Industrial & Engineering Chemistry Research, Vol.53, No.39, 15052-15070, 2014
Metaheuristic Patient Estimation Based Patient-Specific Fuzzy Aggregated Artificial Pancreas Design
Patient specific artificial pancreas design has been receiving increasing attention lately. In this article, using the chaotic bat algorithm (CBA), Hovorka-Wilinska (H-W) model parameters are estimated from nominal H-W virtual patient data. Using this identified H-W model for the virtual patient, multiple empirical second order plus delay time (SOPDT) models representing glucose-insulin dynamics are derived for the range of blood glucose concentrations (BGCs) considered. Clustering of these models using the k-means algorithm yields three distinct clusters. Implicity enumerated multiparametric model predictive controllers (mpMPCs) are designed using the cluster representatives. A fuzzy logic aggregatioin (FLA) of prediction and control improves the design parsimony. An insulin on board (IOB) safety trigger is designed using FLA of multiple full order linearized CBA-estimated H-W models. The FLA-based mpMPC along with IOB and metal estimation are implemented on an embedded platform and by hardware-in-the loop (HIL) simulation.
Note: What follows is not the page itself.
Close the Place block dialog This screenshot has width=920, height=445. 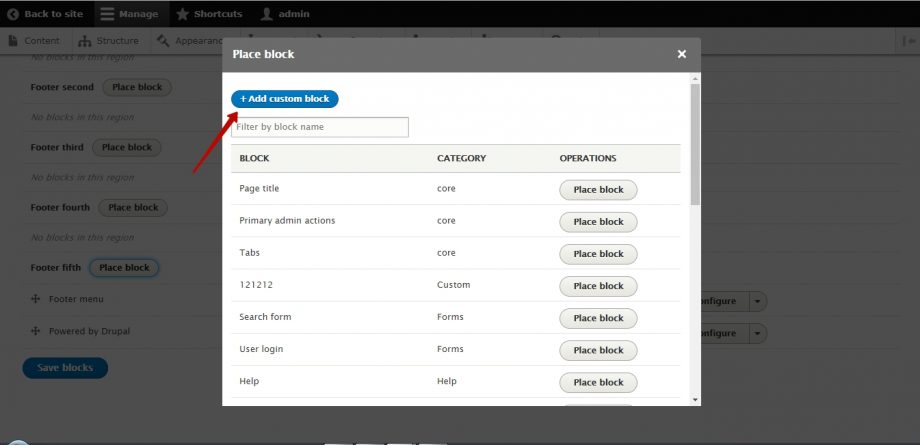click(x=682, y=54)
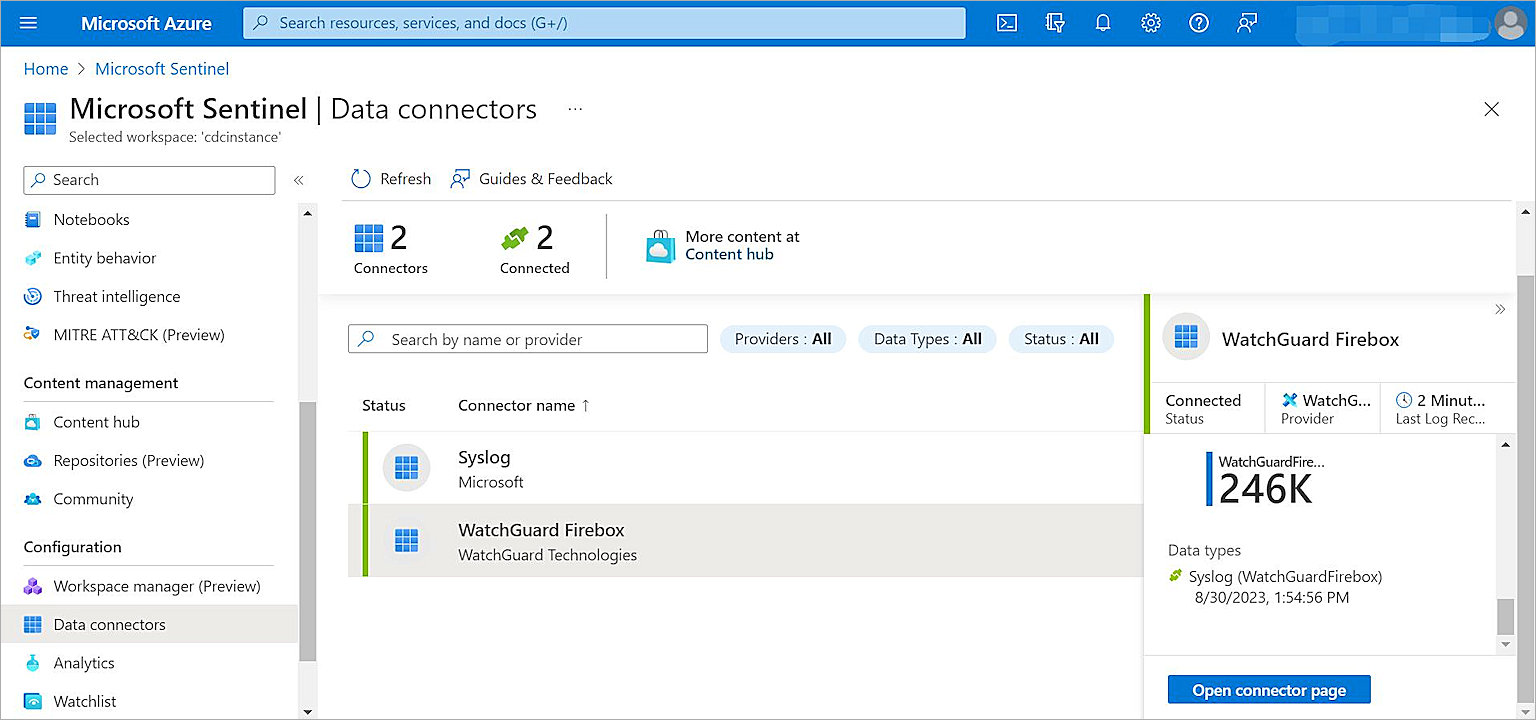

In silico trials of the regulation of multiple meal disturbances are perfomed on the nominal H-W patient in MATLAB through serial communication with meal estimation errors and varying insulin sensitivity, a very good low blood glucose index (LBGI) of < 1 is observed Control variability grid analysis (CVGA) also supports efficient elimination of hypoglycemic exposure by the designed artificial pancreas.